WHAT IS NEEDED
Everything from the line containing "You are a computer-use" through the end of the entries below must be set down exactly, and nothing else.

INPUT RECORDS

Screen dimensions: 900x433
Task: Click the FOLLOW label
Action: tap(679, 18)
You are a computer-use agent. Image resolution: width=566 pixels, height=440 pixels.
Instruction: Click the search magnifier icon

SOLUTION TO THIS PROBLEM
You are a computer-use agent. Image resolution: width=566 pixels, height=440 pixels.
Instruction: Click the search magnifier icon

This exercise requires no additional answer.